From Maxine Bernstein of Lieder Alive! :

Dear Lieder Lovers,
 
On April 27, LIEDER ALIVE! and the Goethe Institut are joining forces to celebrate Richard Wagner’s bicentennial birthday with “A Wagnerian Liederabend,” and we do hope you’ll join us. 
 
Tickets are available to purchase on-line. http://liederalive.eventbrite.com/#
 
This special all-Wagner program, the second of four concerts in our 2013 Liederabend Series, will open with a talk by internationally renowned author and scholar Professor Dr. Michael von Brück on the topic of “Wagner and Buddhism.”  Prof. von Brück is head of the Interfaculty Program of Religious Studies at the Ludwig Maximilians University of Munich; his talk will explore Wagner’s first encounter with Buddhism (through the writings of German philosopher Arthur Schopenhauer), and the composer’s eventual “renunciation of desire” for a wealthy merchant’s wife – the beguiling young poet Mathilde Wesendonck – that fueled the composition of his transcendent opera, Tristan und Isolde.
 
After Prof. von Brück speaks, pianist George Fee will play the rarely-performed Piano Sonata in A flat major, which Wagner wrote especially for Frau Wesendonck.  Dr.

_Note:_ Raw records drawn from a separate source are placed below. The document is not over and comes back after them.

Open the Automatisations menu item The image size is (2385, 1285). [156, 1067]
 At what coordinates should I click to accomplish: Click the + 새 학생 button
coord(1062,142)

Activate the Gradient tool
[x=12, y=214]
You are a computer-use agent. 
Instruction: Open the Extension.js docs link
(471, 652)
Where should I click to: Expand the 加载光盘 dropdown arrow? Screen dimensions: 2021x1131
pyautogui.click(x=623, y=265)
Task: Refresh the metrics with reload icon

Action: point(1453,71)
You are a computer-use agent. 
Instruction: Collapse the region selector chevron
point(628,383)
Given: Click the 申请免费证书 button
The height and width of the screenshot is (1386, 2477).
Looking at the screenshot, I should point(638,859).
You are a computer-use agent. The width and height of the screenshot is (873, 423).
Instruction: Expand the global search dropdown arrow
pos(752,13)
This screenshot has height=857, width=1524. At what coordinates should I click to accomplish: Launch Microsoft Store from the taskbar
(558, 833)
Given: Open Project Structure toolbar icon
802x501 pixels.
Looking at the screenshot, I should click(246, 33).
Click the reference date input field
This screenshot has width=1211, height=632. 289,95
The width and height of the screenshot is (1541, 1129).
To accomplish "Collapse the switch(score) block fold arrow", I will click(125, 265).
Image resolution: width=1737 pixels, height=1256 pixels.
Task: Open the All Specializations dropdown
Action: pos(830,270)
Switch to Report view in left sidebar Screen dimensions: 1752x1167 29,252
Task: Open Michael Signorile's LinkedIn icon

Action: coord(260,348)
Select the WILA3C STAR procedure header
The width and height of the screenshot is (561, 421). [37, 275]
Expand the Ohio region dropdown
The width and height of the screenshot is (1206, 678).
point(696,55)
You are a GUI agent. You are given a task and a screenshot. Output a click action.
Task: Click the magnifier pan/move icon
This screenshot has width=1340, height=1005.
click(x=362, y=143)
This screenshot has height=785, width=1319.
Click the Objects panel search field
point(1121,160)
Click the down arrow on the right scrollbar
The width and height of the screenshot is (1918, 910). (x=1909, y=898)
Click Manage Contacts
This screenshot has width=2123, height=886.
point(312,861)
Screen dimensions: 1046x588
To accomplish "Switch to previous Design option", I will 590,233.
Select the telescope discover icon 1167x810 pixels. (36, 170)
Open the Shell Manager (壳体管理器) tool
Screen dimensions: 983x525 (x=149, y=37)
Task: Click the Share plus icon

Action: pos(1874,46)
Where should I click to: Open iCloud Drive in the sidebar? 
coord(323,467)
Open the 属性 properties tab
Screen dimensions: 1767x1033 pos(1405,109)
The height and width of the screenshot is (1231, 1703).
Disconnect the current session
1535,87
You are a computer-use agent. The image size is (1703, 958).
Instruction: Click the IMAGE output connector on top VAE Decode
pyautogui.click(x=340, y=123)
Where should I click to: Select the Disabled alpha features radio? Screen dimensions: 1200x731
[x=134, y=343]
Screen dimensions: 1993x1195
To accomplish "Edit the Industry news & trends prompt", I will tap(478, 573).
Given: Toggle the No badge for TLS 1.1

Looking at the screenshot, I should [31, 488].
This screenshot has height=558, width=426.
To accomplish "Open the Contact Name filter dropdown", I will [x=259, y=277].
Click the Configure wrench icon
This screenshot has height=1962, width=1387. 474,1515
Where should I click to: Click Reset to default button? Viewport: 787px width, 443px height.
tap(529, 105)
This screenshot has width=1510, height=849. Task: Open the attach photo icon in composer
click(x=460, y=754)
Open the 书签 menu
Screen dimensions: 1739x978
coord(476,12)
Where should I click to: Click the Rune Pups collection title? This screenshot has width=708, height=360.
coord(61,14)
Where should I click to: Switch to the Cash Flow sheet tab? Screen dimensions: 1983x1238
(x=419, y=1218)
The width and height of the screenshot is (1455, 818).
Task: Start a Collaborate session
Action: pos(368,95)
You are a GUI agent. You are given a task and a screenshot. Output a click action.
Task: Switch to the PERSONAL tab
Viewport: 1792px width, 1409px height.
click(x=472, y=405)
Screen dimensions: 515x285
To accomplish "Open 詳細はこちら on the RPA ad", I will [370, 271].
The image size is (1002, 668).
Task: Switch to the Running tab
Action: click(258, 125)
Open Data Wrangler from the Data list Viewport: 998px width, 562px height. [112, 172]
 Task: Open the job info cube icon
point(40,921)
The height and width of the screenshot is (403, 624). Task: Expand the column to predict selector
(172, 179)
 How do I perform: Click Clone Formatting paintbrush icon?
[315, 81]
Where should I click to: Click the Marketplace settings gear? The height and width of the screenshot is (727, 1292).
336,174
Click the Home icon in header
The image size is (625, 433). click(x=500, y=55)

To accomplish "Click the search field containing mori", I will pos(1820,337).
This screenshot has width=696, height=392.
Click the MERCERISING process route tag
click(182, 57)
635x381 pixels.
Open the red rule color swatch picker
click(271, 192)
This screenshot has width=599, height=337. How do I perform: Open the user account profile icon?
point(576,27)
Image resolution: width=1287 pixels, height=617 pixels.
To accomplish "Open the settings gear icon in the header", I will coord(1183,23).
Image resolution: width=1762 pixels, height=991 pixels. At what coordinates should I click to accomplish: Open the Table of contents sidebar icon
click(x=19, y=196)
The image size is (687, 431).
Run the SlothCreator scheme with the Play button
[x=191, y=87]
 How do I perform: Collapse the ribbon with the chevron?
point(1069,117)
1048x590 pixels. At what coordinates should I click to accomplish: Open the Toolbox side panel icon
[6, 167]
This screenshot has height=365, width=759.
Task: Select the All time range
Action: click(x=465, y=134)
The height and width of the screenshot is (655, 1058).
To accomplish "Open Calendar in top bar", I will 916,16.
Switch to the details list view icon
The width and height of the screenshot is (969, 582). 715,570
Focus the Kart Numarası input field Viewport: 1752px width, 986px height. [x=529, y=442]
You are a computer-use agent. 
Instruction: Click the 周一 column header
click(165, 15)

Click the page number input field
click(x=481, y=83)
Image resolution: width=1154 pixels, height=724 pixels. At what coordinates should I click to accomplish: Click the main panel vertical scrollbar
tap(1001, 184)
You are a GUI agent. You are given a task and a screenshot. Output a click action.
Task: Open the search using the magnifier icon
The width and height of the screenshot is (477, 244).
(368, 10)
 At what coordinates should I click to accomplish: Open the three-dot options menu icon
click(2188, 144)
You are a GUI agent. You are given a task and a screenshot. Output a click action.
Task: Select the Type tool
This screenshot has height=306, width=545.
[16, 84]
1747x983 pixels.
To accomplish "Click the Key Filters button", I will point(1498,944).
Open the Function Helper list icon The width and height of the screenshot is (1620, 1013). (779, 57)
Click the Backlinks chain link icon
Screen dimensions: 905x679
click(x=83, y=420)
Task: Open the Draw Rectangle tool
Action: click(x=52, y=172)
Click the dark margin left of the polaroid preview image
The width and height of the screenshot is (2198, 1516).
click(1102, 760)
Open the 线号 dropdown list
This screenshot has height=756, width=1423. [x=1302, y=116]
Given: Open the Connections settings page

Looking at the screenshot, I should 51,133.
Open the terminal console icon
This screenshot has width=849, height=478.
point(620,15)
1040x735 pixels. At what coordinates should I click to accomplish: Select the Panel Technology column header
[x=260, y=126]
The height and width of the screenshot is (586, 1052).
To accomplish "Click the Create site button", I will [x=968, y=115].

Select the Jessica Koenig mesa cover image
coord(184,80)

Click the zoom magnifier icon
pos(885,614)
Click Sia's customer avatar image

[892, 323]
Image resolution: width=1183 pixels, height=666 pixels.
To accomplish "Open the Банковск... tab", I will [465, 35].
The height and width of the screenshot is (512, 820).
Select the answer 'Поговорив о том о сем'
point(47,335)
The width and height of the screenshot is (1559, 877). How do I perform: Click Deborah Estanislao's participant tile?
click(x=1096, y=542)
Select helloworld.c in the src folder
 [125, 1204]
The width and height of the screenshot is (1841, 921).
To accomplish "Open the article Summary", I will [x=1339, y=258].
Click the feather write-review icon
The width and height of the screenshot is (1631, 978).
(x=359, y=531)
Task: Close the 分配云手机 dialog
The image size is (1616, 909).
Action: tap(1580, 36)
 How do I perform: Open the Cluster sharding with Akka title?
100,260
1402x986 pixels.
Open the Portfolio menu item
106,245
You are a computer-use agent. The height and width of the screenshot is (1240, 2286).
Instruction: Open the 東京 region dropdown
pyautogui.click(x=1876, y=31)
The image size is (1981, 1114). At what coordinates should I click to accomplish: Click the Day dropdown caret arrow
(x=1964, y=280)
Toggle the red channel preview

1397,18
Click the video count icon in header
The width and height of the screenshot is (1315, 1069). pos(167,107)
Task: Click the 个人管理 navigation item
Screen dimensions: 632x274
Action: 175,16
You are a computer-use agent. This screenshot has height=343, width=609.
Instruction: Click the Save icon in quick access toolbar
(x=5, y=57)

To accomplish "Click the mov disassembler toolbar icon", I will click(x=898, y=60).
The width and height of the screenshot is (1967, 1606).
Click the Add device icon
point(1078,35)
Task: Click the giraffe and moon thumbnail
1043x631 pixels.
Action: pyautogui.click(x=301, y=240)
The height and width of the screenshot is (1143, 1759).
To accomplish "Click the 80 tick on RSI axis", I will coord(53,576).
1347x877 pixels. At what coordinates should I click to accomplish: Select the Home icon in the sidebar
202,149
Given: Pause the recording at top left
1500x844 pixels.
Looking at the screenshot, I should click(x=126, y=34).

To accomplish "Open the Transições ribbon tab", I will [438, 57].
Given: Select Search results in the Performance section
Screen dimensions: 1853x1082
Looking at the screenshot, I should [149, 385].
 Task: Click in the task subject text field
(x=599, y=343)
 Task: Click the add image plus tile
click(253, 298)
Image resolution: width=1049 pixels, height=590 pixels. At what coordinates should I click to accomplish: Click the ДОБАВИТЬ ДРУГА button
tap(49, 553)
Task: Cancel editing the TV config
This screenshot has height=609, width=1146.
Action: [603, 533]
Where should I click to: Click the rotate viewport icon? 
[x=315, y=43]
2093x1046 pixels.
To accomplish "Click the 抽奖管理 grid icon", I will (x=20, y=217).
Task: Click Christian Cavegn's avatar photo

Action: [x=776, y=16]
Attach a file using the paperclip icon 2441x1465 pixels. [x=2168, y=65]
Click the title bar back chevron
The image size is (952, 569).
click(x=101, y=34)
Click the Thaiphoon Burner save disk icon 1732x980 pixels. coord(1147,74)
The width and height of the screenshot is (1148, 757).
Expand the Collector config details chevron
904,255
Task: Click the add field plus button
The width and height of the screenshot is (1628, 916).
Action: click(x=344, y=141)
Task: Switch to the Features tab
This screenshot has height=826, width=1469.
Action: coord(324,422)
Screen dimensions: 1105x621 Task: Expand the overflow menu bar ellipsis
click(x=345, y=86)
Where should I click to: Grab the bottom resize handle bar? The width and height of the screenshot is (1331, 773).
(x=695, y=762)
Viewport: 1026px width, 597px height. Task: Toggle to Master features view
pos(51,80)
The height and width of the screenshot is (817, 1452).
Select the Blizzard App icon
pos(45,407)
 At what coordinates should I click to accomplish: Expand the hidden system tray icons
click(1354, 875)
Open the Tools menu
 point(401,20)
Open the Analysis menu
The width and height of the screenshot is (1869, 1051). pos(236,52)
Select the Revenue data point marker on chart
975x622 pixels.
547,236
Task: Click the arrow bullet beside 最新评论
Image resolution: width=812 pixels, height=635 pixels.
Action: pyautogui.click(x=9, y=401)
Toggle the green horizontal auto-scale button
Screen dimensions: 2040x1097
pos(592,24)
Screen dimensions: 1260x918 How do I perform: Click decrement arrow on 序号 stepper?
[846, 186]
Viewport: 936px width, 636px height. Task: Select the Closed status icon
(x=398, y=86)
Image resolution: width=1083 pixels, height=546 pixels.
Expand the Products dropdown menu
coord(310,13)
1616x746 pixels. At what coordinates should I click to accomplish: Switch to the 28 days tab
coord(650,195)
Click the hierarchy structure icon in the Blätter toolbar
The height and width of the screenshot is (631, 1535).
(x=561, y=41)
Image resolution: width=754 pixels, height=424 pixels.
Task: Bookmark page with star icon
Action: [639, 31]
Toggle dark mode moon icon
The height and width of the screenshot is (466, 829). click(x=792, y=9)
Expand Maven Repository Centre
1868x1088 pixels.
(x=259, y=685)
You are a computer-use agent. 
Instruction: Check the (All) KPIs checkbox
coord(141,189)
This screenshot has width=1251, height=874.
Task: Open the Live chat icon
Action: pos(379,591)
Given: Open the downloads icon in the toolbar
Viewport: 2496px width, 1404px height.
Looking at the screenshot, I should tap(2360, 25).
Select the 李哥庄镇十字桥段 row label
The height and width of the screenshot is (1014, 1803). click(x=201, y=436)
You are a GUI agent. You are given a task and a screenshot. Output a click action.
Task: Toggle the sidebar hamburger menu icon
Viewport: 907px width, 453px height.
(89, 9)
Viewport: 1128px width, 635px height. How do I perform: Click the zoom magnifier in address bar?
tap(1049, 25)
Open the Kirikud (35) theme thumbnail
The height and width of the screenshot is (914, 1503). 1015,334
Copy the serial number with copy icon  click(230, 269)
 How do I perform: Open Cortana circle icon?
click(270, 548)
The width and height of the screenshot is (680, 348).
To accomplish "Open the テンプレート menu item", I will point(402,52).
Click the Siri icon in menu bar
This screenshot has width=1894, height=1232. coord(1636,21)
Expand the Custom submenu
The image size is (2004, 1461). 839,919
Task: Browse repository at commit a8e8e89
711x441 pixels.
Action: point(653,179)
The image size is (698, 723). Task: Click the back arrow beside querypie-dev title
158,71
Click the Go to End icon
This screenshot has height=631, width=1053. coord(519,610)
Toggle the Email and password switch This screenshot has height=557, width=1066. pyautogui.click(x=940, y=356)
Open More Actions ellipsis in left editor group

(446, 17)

Fee has performed numerous solo recitals throughout the country, as well as appearing as chamber musician, soloist with orchestra, and accompanist. 
 
The program will culminate in a performance of the Wesendonck-Lieder – a group of songs set to Frau Wesendonck’s poetry, which Wagner wrote originally as a private sketch for Tristan und Isolde; our lovely mezzo-soprano Kindra Scharich will perform the five songs in the cycle in their entirety.  Kindra is, of course, well known to LIEDER ALIVE!’s audiences, and widely praised for her warm, radiant singing in recital, and earlier this year she gave concerts and master classes with the Yehudi Menuhin Chamber Music Festival as part of the Morris Chamber Music Center in San Francisco.  She is also very much at home on the operatic stage, with recent engagements as Countess Lydia Ivanovna in Opera San Jose’s West Coast premiere of David Carlson’s Anna Karenina, and as Rosina in Il Barbiere di Siviglia with Opera San Luis Obispo.  Her collaborator, pianist Bryan Baker is Artistic Director of Masterworks Chorale, Director of Music at the Unitarian Universalist Church of Berkeley, and Assistant Conductor of the San Francisco Choral Society. 
 
This exciting and unusual program will take place at The Music Salon at Salle Pianos -an intimate and convivial performance space perfectly suited to the tradition of Liederabend – and will be followed by a reception with the artists.  The doors open at 7:00 pm, and the event starts at 7:30.  You won’t want to miss what will be an extraordinary evening of music and ideas!